On our corporate network we're detecting workstations opening too many connections to the IP address 75.126.196.159 (port 3478) causing the Cisco ASA Firewall 5550 to detect a "SYN Attack" and reach its limit in terms of connections, causing a severe traffic degradation over the legit traffic.
We have Symantec Endpoint Protection (SEP) v12.1 with the latest definitions on every workstation, thus it does not detect any anomaly behavior.
As a mitigation mechanism I'm adding a local SEP (Firewall) rule to block all traffic inbound/outbound to the IP address in cause 75.126.196.159
Any other suggestion to mitigate and resolute this issue?
This port is used for STUN (Simple Traversal of UDP for NAT), which is used by VoIP in some cases. It is also used by the Apple FaceTime application. It could also be used by malware.
You may have unauthorized or incorrectly software on the workstations in question.
It is also possible your firewall is blocking legitimate traffic for one of the above services causing them to retry more frequently than normal.
I would expect FaceTime to stream traffic, but that would require an ongoing connection. I would expect the router to recognize this, but UDP is connectionless, so it might not. FaceTime may recover by switching to an alternate port, so it may not be obvious to your users that the port is being blocked.
EDIT: I've done a lookup on the IP address in question. Do a whois lookup on the IP address and contact the ip-admin or abuse address. Explain what you are seeing and see if they are willing to provide any information. It is unlikely they will want to host a command and control server, but they may not be willing to share information.
Given this particular address, I don't expect it was running a STUN server.

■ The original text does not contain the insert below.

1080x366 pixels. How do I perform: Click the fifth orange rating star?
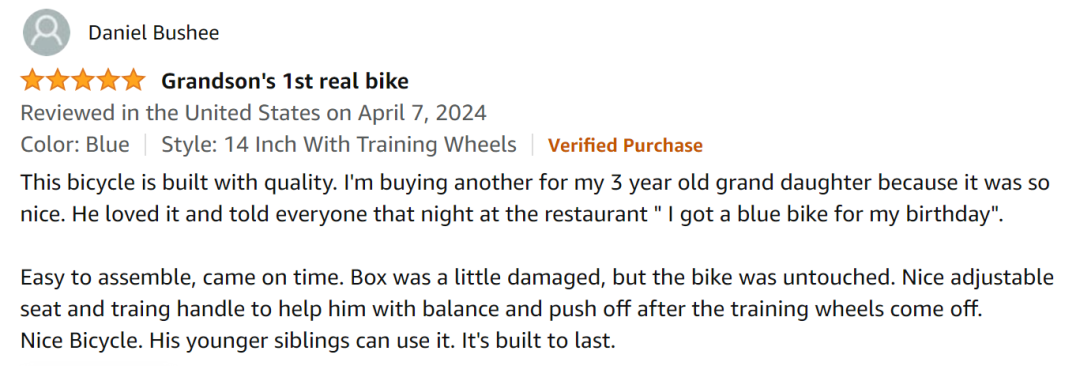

This would lead me to wonder about malware. Investigate at least one of the offending devices to see which program is generating the traffic. (
netstatwill show the program on Unix/Linux, and the Windows firewall may have a rule allowing the traffic out.) If it is a legitimate program, then I would suspect misconfiguration. If not, you likely will need to clean up a malware infection. If it is spreading, disconnect all devices generating the SYN requests.As you are running SEP, I suspect these systems are running Windows. It may be able to identify the program sending the traffic.
A wget https request indicates the server is currently being used by swarmcdn.com Has anyone installed the Swarmify video software?
It sounds as though you are describing an issue already within your network - in which case if I were you I'd be taking the workstations communicating with said IP offline for a full complement of virus/malware/etc detection, as well as of course uncovering what is attempting to communicate with the IP you mention - and if at all possible, trying to ascertain how the software which is communicating with the offending IP came to be on the workstations in question in the first place.